We thank the referee for the constructive feedback. The comments highlight areas where additional detail and analysis will strengthen the paper. We will revise the manuscript to expand the dataset construction description, incorporate ablation studies, and provide quantitative error breakdowns along with inter-annotator agreement metrics. Below we address each major comment.

read point-by-point responses
  1. Referee: [Dataset Construction] Dataset Construction section: insufficient detail is provided on the question generation process from Wikidata entities and the validation steps used to confirm that questions require genuine integration of entity facts with causal commonsense rather than surface-level patterns.

    Authors: We agree that the Dataset Construction section would benefit from greater detail. In the revised manuscript we will expand this section with a step-by-step account of entity selection from Wikidata, the hybrid template- and LLM-assisted question generation procedure, and the multi-stage validation protocol (including explicit criteria and examples) used to verify that each question necessitates integration of specific entity facts with abductive causal reasoning rather than surface-level lexical patterns. revision: yes

  2. Referee: [Experiments] Experiments section: no ablation studies (e.g., with vs. without KG access, or performance on paraphrased vs. original questions) are reported to demonstrate that failures cannot be explained by memorized patterns or superficial cues, which is load-bearing for interpreting results as evidence of reasoning deficits.

    Authors: We concur that ablation studies are important for ruling out alternative explanations.
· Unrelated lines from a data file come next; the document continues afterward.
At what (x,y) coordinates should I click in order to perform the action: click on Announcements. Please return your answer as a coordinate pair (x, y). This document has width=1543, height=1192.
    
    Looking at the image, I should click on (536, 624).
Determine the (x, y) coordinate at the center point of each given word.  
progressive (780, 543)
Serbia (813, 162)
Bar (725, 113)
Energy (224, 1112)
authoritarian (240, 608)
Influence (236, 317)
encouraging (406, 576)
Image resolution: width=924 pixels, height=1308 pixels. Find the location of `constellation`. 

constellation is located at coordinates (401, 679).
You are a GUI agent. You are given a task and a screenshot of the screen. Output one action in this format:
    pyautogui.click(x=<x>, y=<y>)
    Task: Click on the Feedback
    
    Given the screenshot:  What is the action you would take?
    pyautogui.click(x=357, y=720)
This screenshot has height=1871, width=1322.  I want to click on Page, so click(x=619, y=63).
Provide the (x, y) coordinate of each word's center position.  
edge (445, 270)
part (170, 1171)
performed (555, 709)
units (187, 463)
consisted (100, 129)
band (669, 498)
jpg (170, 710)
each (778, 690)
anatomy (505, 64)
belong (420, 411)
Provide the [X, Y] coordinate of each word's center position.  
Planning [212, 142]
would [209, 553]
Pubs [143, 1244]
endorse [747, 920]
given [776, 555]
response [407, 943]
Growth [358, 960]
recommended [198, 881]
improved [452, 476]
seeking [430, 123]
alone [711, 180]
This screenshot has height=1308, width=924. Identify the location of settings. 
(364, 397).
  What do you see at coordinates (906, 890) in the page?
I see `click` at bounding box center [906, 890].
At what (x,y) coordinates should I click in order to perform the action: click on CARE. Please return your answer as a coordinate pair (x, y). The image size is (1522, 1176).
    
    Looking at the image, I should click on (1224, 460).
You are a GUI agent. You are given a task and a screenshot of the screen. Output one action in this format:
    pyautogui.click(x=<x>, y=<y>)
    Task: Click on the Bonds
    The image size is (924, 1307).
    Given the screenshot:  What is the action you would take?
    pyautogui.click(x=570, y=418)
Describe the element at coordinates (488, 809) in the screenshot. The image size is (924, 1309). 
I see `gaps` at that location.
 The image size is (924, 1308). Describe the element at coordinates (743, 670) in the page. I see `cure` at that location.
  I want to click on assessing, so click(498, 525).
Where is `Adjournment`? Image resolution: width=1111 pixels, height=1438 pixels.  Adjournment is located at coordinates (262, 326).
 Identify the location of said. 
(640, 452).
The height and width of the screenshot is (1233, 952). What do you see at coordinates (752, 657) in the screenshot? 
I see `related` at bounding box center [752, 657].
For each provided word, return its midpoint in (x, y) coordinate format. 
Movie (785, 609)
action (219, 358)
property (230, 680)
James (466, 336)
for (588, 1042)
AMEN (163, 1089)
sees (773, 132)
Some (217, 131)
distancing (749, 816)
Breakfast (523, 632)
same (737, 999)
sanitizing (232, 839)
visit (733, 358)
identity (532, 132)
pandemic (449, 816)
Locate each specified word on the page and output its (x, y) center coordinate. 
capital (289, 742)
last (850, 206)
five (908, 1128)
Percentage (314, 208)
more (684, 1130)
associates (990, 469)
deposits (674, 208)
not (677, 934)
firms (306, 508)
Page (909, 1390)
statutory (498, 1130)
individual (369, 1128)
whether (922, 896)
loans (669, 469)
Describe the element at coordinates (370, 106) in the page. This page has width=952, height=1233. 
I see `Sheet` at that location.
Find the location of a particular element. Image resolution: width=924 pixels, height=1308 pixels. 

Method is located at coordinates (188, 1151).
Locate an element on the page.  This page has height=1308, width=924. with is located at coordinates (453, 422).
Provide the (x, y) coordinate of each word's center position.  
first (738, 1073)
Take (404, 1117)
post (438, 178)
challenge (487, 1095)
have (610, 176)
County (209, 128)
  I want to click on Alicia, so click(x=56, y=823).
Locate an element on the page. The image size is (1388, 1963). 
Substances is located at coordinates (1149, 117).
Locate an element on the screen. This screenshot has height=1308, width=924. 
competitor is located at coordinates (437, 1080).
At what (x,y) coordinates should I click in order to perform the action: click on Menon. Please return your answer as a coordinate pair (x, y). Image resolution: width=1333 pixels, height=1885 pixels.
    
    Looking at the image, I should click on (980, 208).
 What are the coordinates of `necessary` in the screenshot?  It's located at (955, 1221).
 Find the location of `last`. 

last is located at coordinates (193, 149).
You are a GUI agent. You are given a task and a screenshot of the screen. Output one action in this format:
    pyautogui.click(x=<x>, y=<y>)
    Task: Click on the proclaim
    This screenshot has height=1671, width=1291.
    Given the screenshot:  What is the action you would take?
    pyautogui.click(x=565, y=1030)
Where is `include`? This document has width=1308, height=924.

We will add these experiments to the revised manuscript, specifically reporting performance with and without KG retrieval access as well as results on paraphrased question variants. These additions will help isolate whether observed shortcomings stem from reasoning deficits rather than memorization or superficial cues. revision: yes

  3. Referee: [Results] Results and Analysis: quantitative breakdowns of error types (hallucinations vs. causal failures) and inter-annotator agreement for any human validation are missing, weakening support for the claim of significant shortcomings.

    Authors: We will revise the Results and Analysis section to include quantitative error-type breakdowns derived from manual inspection of a representative sample of model outputs, explicitly separating factual hallucinations from causal reasoning failures. We will also report inter-annotator agreement statistics for the human validation steps performed during dataset construction and error categorization. revision: yes

Circularity Check

0 steps flagged

No significant circularity in dataset creation and evaluation

full rationale

The paper introduces the CommonWhy dataset of 15,000 why-questions grounded in Wikidata entity facts and causal commonsense, then reports empirical results on LLMs and KGQA methods. No equations, derivations, parameter fitting, or load-bearing self-citations appear in the provided text. All claims rest on direct experimental outcomes rather than any reduction of outputs to inputs by construction, so the work is self-contained.

Axiom & Free-Parameter Ledger

0 free parameters · 1 axioms · 0 invented entities

The evaluation framework rests on the assumption that Wikidata supplies all necessary facts and that the why-questions isolate causal commonsense reasoning.

axioms (1)
  • domain assumption All supporting knowledge required to answer the queries is available in the Wikidata knowledge graph
    Explicitly stated in the abstract as the basis for the KGQA benchmark design.